14. The polypeptide according to claim 2, wherein the non-cytotoxic protease comprises a clostridial neurotoxin L-chain or an IgA protease; and/or;

wherein the translocation domain comprises a clostridial neurotoxin translocation domain.

15. The polypeptide according to claim 3, wherein the non-cytotoxic protease comprises a clostridial neurotoxin L-chain or an IgA protease; and/or;

wherein the translocation domain comprises a clostridial neurotoxin translocation domain.

16. The polypeptide according to claim 4, wherein the non-cytotoxic protease comprises a clostridial neurotoxin L-chain or an IgA protease; and/or;

wherein the translocation domain comprises a clostridial neurotoxin translocation domain.

17. The polypeptide according to claim 5, wherein the non-cytotoxic protease comprises a clostridial neurotoxin L-chain or an IgA protease; and/or;

wherein the translocation domain comprises a clostridial neurotoxin translocation domain.

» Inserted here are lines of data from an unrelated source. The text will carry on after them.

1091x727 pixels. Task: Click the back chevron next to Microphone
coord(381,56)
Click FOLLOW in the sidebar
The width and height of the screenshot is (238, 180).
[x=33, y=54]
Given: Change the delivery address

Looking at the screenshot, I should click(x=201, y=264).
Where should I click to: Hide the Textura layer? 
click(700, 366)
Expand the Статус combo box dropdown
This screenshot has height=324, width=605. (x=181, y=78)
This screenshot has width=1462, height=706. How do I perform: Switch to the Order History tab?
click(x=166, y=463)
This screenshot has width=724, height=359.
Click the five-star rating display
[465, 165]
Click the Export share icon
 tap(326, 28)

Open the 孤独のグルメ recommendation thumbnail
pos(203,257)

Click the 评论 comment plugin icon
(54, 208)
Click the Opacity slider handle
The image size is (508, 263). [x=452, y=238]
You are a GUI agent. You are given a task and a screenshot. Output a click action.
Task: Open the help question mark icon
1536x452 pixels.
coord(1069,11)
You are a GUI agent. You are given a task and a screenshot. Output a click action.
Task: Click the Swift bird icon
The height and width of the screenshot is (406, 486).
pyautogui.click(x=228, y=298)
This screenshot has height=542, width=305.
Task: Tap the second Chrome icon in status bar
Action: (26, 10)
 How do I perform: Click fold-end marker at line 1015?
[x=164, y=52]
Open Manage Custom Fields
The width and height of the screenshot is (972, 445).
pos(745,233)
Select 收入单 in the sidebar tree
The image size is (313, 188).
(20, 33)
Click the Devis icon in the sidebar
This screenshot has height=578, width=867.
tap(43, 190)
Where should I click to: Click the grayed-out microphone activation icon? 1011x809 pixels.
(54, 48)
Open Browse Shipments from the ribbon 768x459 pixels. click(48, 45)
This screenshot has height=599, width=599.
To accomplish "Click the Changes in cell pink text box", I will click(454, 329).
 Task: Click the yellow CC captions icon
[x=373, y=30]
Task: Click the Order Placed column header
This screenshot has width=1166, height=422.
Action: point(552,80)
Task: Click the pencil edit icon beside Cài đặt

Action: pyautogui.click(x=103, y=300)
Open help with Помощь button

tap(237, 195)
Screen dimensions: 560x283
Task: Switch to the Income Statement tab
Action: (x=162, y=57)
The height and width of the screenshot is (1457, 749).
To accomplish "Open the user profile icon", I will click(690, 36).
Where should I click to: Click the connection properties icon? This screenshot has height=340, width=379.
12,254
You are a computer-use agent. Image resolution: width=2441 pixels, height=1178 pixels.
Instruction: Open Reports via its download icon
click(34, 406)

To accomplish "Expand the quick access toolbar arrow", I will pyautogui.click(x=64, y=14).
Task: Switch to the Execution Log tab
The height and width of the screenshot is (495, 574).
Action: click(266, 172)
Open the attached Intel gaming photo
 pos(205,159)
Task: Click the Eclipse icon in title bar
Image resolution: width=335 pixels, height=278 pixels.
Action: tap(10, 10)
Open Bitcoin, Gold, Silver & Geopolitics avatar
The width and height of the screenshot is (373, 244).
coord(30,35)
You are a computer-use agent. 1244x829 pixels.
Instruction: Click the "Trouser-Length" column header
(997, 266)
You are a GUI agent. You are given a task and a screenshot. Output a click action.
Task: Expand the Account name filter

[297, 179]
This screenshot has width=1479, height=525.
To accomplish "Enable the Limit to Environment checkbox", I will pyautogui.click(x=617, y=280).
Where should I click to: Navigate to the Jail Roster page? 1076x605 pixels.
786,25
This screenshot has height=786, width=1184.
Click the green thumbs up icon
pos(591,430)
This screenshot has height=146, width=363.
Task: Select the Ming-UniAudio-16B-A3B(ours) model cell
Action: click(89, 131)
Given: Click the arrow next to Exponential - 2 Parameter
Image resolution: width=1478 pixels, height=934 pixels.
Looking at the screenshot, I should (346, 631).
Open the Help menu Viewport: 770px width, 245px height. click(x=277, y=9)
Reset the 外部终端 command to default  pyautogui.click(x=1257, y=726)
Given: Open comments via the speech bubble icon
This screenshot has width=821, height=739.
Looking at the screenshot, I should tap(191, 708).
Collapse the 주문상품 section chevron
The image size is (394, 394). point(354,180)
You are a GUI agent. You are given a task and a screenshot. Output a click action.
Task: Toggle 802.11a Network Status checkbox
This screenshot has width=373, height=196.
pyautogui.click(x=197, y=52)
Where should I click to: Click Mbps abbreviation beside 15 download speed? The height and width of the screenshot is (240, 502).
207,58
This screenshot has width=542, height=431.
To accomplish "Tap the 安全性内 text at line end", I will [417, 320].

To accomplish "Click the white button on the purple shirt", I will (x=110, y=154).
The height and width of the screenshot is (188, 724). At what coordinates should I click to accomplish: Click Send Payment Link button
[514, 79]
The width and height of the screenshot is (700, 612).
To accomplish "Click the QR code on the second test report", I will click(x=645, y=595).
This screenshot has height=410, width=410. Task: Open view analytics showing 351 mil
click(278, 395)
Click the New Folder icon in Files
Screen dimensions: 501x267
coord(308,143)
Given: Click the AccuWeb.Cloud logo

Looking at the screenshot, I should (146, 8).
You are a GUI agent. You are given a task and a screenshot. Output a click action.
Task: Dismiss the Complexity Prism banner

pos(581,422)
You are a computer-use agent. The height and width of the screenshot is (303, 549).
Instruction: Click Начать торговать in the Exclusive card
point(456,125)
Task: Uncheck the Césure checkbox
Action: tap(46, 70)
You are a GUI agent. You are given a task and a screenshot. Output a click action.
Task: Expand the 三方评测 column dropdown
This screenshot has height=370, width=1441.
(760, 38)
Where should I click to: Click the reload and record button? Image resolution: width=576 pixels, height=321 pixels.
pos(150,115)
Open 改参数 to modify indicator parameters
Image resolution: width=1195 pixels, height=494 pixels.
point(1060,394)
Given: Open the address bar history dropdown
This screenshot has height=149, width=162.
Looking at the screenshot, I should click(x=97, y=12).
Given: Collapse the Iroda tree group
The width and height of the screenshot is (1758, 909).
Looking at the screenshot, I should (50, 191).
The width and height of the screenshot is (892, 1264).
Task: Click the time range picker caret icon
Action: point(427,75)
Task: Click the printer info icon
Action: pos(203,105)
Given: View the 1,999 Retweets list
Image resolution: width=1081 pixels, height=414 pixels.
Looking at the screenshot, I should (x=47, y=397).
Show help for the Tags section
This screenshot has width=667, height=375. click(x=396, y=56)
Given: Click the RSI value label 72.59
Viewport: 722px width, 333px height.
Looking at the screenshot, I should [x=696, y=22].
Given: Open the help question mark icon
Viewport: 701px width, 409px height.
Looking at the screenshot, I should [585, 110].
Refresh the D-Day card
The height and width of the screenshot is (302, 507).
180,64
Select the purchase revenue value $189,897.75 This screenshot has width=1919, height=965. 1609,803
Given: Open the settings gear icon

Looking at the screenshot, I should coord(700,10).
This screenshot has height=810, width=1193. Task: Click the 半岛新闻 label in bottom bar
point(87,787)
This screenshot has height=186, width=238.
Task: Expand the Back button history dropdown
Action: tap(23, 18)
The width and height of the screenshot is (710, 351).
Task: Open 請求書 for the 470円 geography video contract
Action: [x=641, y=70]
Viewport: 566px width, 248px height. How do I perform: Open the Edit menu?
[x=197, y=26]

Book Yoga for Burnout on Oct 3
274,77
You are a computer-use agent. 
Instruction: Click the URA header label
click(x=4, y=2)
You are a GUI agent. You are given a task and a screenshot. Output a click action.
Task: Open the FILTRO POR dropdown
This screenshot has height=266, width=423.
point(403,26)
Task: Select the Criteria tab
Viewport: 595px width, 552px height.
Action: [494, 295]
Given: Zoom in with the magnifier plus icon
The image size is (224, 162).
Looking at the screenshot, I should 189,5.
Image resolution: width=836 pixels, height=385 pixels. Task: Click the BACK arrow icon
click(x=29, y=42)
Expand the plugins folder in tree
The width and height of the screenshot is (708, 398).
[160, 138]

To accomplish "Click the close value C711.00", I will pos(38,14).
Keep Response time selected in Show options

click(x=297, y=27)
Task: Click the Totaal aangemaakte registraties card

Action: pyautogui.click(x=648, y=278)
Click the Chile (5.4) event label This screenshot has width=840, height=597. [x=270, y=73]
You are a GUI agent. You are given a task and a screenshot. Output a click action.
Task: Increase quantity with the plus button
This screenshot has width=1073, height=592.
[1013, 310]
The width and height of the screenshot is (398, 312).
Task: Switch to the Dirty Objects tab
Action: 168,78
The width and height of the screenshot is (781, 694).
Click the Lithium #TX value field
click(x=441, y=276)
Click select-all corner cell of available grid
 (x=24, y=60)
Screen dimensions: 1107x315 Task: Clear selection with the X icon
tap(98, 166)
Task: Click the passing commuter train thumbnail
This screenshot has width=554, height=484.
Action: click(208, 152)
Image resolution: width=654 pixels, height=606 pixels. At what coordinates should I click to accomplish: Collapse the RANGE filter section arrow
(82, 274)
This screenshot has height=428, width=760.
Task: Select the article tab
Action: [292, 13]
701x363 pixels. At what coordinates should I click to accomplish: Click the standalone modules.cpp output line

18. The polypeptide according to claim 6, wherein the non-cytotoxic protease comprises a clostridial neurotoxin L-chain or an IgA protease; and/or;

wherein the translocation domain comprises a clostridial neurotoxin translocation domain.

19. A method of suppressing or treating itch in a patient, comprising administering to the patient an effective amount of a polypeptide according to claim 2.

20. A method of suppressing or treating itch in a patient, comprising administering to the patient an effective amount of a polypeptide according to claim 3.